Published July 16, 2017
TUBA CITY– The Navajo Department of Health (NDOH) and the Office of the President and Vice President (OPVP) facilitated a public forum addressing community concerns with health care delivery systems on the Navajo Nation.
The forum was held at the Tuba City Chapter House this past Thursday.
“There are concerns at the U.S. Senate level over Indian Health Services (IHS). A recent Wall Street Journal investigation explored national IHS facilities and cited failed inspections, shut down of services and losses of federal funds,” said President Russell Begaye.
The president asked the attendees to present their concerns and experiences with the existing Navajo health care delivery system.
“We need to assess where we are and where we need to go from here,” he said.
Across the Navajo Nation there are five service units in the areas of Chinle, Crownpoint, Gallup, Kayenta and Shiprock.
There are five tribal contract and compact health organizations.
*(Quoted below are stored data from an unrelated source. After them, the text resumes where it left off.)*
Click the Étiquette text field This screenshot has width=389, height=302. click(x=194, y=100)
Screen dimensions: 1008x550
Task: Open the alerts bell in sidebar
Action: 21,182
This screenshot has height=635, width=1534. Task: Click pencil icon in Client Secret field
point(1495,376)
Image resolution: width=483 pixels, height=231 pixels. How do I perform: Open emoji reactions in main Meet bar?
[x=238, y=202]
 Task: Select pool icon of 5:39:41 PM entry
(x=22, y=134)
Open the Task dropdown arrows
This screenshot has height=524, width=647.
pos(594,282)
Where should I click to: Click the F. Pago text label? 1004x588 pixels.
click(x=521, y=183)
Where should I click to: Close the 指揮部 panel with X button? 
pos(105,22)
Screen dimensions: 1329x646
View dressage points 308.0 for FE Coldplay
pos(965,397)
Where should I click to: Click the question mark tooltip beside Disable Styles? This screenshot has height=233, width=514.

Title V compact health care facilities are the Tuba City Regional Health Care Corp, Winslow Indian Care Center and Utah Navajo Health System. Sage Memorial Hospital in Ganado and Tso Ho Tso Medical Center in Fort Defiance are both Title I contract facilities.
Concerns brought up at the forum included: lack of specialized care causing patients to go elsewhere; Navajo Nation employee’s HMA insurance benefits not able to be billed for usage of IHS facilities; patient wait times; misdiagnosis causing unwarranted amputations, incorrect prescriptions and death; and poor road conditions causing extended wait times for ambulances.
“We’re here today to connect on a grassroots level so that we can take these concerns and present them at the federal level,” said Director of NDOH, Glorinda Segay. “We are here to assist our people, which is the Navajo way.”
President Begaye told the attendees that recently he was notified that he will serve on a committee put together by Health and Human Services (HHS) Secretary Tom Price.
“Serving on this committee will provide the opportunity to communicate issues that are raised on the Navajo Nation directly to the HHS,” he said.
“We need to make sure that we are addressing improvements to health services on the Navajo Nation and these hearings are providing the map to guide improvements,” President Begaye said. “Our facilities are underfunded, understaffed and need permanent providers. We are doing a lot but we need to do more. That’s why we are here today.”
Further public forums addressing Navajo health care delivery systems will be forthcoming and facilitated throughout the service unit areas.